About the Montessori Approach to Ageing and Dementia Care
Montessori has come to the forefront of alternative dementia treatment in recent years . The concept of using the Montessori approach with dementia patients stems from the idea that these patients, like children, need individualised, sensorial experiences in order to thrive.
Scientific studies conducted over the past two decades have revealed that dementia patients participating in a Montessori program experience less agitation and wandering (two common symptoms of the neurological disease) and become less reliant on medication to control their dementia. Further research into Montessori and its effects on older adults has also revealed that it’s not just for dementia patients. In fact, most nursing home residents can benefit from Montessori-style activities and experiences. Studies show that this approach can result in increased feelings of self-worth, greater levels of engagement, and more communication with staff, family members, and fellow residents. Learn more specifically about our dementia care services:
At Foxburrow Grange we specialise in the care for those experiencing dementia, and use the Montessori Aged Care approach towards dementia care.
The term dementia is used to describe a range of conditions which affect the brain and result in an impairment of the person’s function. The person may experience memory loss, problems with communication, impaired reasoning and difficulties with daily living skills. This can result in changes in behaviour, which can disrupt their ability to live independently and may affect social relationships. There are more than 100 different types of dementia. The most common cause is Alzheimer’s disease, where there tends to be a progressive and gradual decline over time. Another common type is vascular dementia, where small blood vessels in the brain become damaged and the circulation is affected. Other types include dementia with Lewy bodies, fronto-temporal lobe dementias, Posterior- Cortical Atrophy and alcohol related dementia.
Each type of dementia has different features and people may experience elements of more than one type of dementia, in which case a mixed dementia may be diagnosed. Although dementia is more prevalent with increasing age, it is not a normal feature of ageing. Sadly however, dementia can also affect younger people, this known as young onset dementia or early onset dementia, and attributed to sufferers under the age of 65 and something we are encountering more care requests for.

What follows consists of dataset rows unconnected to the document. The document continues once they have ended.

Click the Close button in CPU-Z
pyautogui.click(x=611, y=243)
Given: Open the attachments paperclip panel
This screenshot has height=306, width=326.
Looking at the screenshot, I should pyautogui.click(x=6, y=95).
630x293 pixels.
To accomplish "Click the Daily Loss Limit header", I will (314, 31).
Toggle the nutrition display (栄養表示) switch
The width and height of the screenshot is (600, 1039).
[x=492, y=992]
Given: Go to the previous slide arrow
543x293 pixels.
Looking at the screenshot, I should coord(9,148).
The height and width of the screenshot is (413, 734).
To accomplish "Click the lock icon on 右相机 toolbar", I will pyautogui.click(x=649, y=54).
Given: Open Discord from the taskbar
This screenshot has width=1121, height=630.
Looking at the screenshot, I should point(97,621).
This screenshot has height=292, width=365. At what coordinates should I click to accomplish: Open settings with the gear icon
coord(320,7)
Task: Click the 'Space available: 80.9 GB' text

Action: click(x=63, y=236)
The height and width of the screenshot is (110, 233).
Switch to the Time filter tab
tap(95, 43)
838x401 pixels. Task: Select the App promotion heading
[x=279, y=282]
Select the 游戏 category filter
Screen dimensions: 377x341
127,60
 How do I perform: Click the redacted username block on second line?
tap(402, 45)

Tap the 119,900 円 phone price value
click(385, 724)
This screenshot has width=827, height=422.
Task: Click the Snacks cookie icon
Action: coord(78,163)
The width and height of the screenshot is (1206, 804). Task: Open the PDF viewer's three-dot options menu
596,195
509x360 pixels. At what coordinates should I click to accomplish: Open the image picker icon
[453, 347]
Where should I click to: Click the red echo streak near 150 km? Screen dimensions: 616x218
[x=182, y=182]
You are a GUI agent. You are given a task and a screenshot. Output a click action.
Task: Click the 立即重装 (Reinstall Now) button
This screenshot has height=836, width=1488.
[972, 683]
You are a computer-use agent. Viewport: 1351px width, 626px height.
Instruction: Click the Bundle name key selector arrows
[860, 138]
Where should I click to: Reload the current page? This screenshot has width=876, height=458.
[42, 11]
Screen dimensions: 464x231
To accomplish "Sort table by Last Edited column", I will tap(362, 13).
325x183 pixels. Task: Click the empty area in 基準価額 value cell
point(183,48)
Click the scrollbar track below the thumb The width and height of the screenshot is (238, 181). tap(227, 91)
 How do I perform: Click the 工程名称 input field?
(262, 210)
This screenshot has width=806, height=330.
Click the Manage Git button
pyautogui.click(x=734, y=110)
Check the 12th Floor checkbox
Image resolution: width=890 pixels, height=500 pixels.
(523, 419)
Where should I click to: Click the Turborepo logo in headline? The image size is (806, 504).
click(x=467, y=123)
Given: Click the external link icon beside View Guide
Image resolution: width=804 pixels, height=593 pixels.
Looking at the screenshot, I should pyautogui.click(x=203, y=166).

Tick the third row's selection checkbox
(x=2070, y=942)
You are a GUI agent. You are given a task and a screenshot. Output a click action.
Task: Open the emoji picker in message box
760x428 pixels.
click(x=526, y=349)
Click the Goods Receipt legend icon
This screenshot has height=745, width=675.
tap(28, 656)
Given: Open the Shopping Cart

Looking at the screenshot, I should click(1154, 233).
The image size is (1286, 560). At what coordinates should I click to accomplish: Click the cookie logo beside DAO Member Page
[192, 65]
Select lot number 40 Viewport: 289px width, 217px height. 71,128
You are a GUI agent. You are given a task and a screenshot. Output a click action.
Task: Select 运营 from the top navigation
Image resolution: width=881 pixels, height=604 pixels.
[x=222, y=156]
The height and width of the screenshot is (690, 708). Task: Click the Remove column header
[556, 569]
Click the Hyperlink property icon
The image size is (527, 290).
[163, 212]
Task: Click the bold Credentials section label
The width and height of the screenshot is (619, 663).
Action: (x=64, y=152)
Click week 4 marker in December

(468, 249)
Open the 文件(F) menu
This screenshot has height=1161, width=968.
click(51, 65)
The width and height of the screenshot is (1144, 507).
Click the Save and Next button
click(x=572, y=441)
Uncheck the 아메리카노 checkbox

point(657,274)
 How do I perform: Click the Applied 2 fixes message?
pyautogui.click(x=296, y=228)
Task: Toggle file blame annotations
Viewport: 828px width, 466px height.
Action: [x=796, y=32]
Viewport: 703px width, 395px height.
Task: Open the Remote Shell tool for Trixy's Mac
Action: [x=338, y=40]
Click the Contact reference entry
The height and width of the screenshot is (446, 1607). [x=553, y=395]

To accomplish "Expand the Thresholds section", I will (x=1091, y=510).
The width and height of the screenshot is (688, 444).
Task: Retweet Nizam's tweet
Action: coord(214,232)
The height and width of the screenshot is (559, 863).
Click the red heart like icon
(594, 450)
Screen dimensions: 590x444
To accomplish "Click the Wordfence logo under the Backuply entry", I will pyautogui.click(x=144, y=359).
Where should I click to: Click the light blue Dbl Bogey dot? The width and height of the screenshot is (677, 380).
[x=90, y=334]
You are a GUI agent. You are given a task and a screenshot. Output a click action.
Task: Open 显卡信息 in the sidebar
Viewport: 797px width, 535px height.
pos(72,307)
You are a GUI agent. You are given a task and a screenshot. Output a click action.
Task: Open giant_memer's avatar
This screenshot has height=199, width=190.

Ultimately dementia is a progressive and terminal condition, which will in most cases lead to increasing cognitive difficulties and dependence on others. How long the person will live depends upon the type of dementia, their age and their general health, but many will live with the condition for several years and can have a good quality of life.
It is vital to understand that while some general statements can be made about dementia, each individual will be affected differently. Also, while a dementia disease fundamentally changes the way in which a person functions, it is only one aspect of their life. Rather than seeing ‘someone with a dementia’ it is essential to seek to understand the individual. Knowing and respecting each person remains central to the relationship and includes:
• Valuing people with dementia and those who care for them and recognising their rights. • Treating people as individuals; appreciating that all people have a unique history and personality. • Looking at the world from the perspective of the person and listening to their voice. • Recognising that all human life is grounded in relationships and that people need to live in a social environment, which supports their wellbeing. • Understanding changes related to behaviour and mood. Affording opportunities for new and life affirming experiences.